Traditionally, migrating content to an Alfresco instance has usually looked very much like an ETL process. First content, metadata, and structure is extracted from a source system (be it a shared drive, some legacy ECM system, etc), that data may then be transformed in some way, and then it gets imported into Alfresco. Using the OOTB tools the last step is typically accomplished via the BFSIT (Bulk Filesystem Import Tool). This approach has a lot of advantages. It’s well understood, growing from an incredibly common model for database migrations and BI activities. An ETL-like migration approach provides plenty of opportunities to fix data quality issues while the data is in a “staged” state. Properly optimized, this approach can be very fast. In the best cases it only requires re-linking existing content objects into the repository and creating the associated metadata, no in-flight copying of large content files required. For many migrations, this approach makes perfect sense. In the on-premises world, even more so.
The ETL approach does have some downsides. It’s not great at dealing with a repository that is actively being used, requiring delta migrations later. It can be a hard thing to scale up (faster per load) and out (more loads running in parallel), especially on-premises where companies are understandably reluctant to add more hardware for what should be a short term need. It’s typically batch driven, and an import failure of one or more nodes in the batch can really slow things down.
A Better Way?
Alfresco on AWS opens up some new ways of looking at migrations. Recently I was catching up on some reading and had the occasion to revisit a pair of articles by Gavin Cornwell. In these two articles Gavin lays out some potential options for using AWS AI services such as Comprehend and Rekognition with Alfresco. Specifically, he takes a look at AWS Lambda and Step Functions. Reading that article got me thinking about ingestion pipelines, which in turn got me thinking about system migrations. We do a LOT of these in Alfresco consulting, and we rely on a toolbox of Alfresco products, our own internal tools, and excellent solutions that are brought to the party by Alfresco partners.
The question that I kept circling around is this: Does a move to AWS change the patterns that apply to migration? I think it does. Full disclosure, this is still very much a work in progress, probably deviates from best practices in a near infinite number of ways and is a personal science project at this point.
AWS offers some opportunities to rethink how to approach a migration.
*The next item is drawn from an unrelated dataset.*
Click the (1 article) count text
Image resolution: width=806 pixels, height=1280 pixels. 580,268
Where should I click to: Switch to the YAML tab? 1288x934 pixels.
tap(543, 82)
Perhaps the biggest opportunity comes from the ability to think of the migration as a scalable, event-driven process. Instead of pushing all of the content up to S3 and then importing or linking it into the repository using an in-process import tool or some external tooling that processes the list of content that exists in S3, it is possible to use the events emitted by writing to S3 itself to take care of validating, importing and performing post-processing on the content. Content items are written to S3, which in turn triggers a per-item process that performs the steps required to get the content into the repository. This is a perfect fit for the serverless compute paradigm provided by AWS.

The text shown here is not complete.